• What the task requires
Reproduce each of the following records exactly as it stands, line for line.

• Information shown
>> START

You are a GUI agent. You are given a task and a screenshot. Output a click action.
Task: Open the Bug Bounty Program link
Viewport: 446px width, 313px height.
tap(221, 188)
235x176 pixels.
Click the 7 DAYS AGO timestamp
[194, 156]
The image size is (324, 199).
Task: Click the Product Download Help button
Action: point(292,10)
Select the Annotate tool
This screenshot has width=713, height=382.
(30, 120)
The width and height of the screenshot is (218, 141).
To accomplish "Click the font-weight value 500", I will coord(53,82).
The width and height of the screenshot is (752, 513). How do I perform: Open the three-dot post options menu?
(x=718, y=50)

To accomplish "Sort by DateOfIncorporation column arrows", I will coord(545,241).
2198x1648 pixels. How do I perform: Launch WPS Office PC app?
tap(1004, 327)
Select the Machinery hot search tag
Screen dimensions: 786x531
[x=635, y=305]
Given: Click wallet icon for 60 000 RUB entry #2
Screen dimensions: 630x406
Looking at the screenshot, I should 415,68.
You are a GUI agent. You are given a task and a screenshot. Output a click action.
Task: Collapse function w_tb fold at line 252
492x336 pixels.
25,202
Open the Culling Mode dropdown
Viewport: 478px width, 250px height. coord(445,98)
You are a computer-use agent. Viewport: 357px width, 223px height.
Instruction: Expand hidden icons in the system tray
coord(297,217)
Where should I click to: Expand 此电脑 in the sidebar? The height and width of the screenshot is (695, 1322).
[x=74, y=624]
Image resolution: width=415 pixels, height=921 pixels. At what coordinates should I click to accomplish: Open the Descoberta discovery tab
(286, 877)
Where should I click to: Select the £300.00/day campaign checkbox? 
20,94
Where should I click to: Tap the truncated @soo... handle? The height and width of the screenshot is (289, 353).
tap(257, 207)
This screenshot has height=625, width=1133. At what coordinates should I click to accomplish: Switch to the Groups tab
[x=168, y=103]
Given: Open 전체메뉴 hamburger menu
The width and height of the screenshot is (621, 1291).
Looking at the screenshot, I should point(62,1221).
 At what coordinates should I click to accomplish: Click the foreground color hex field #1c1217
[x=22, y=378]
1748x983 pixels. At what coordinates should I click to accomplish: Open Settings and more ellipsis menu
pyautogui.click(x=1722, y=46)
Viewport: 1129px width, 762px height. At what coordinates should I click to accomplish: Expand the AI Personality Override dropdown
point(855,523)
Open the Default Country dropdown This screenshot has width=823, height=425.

>> END

• Task response
You are a GUI agent. You are given a task and a screenshot. Output a click action.
Task: Open the Bug Bounty Program link
Viewport: 446px width, 313px height.
tap(221, 188)
235x176 pixels.
Click the 7 DAYS AGO timestamp
[194, 156]
The image size is (324, 199).
Task: Click the Product Download Help button
Action: point(292,10)
Select the Annotate tool
This screenshot has width=713, height=382.
(30, 120)
The width and height of the screenshot is (218, 141).
To accomplish "Click the font-weight value 500", I will coord(53,82).
The width and height of the screenshot is (752, 513). How do I perform: Open the three-dot post options menu?
(x=718, y=50)

To accomplish "Sort by DateOfIncorporation column arrows", I will coord(545,241).
2198x1648 pixels. How do I perform: Launch WPS Office PC app?
tap(1004, 327)
Select the Machinery hot search tag
Screen dimensions: 786x531
[x=635, y=305]
Given: Click wallet icon for 60 000 RUB entry #2
Screen dimensions: 630x406
Looking at the screenshot, I should 415,68.
You are a GUI agent. You are given a task and a screenshot. Output a click action.
Task: Collapse function w_tb fold at line 252
492x336 pixels.
25,202
Open the Culling Mode dropdown
Viewport: 478px width, 250px height. coord(445,98)
You are a computer-use agent. Viewport: 357px width, 223px height.
Instruction: Expand hidden icons in the system tray
coord(297,217)
Where should I click to: Expand 此电脑 in the sidebar? The height and width of the screenshot is (695, 1322).
[x=74, y=624]
Image resolution: width=415 pixels, height=921 pixels. At what coordinates should I click to accomplish: Open the Descoberta discovery tab
(286, 877)
Where should I click to: Select the £300.00/day campaign checkbox? 
20,94
Where should I click to: Tap the truncated @soo... handle? The height and width of the screenshot is (289, 353).
tap(257, 207)
This screenshot has height=625, width=1133. At what coordinates should I click to accomplish: Switch to the Groups tab
[x=168, y=103]
Given: Open 전체메뉴 hamburger menu
The width and height of the screenshot is (621, 1291).
Looking at the screenshot, I should point(62,1221).
 At what coordinates should I click to accomplish: Click the foreground color hex field #1c1217
[x=22, y=378]
1748x983 pixels. At what coordinates should I click to accomplish: Open Settings and more ellipsis menu
pyautogui.click(x=1722, y=46)
Viewport: 1129px width, 762px height. At what coordinates should I click to accomplish: Expand the AI Personality Override dropdown
point(855,523)
Open the Default Country dropdown This screenshot has width=823, height=425.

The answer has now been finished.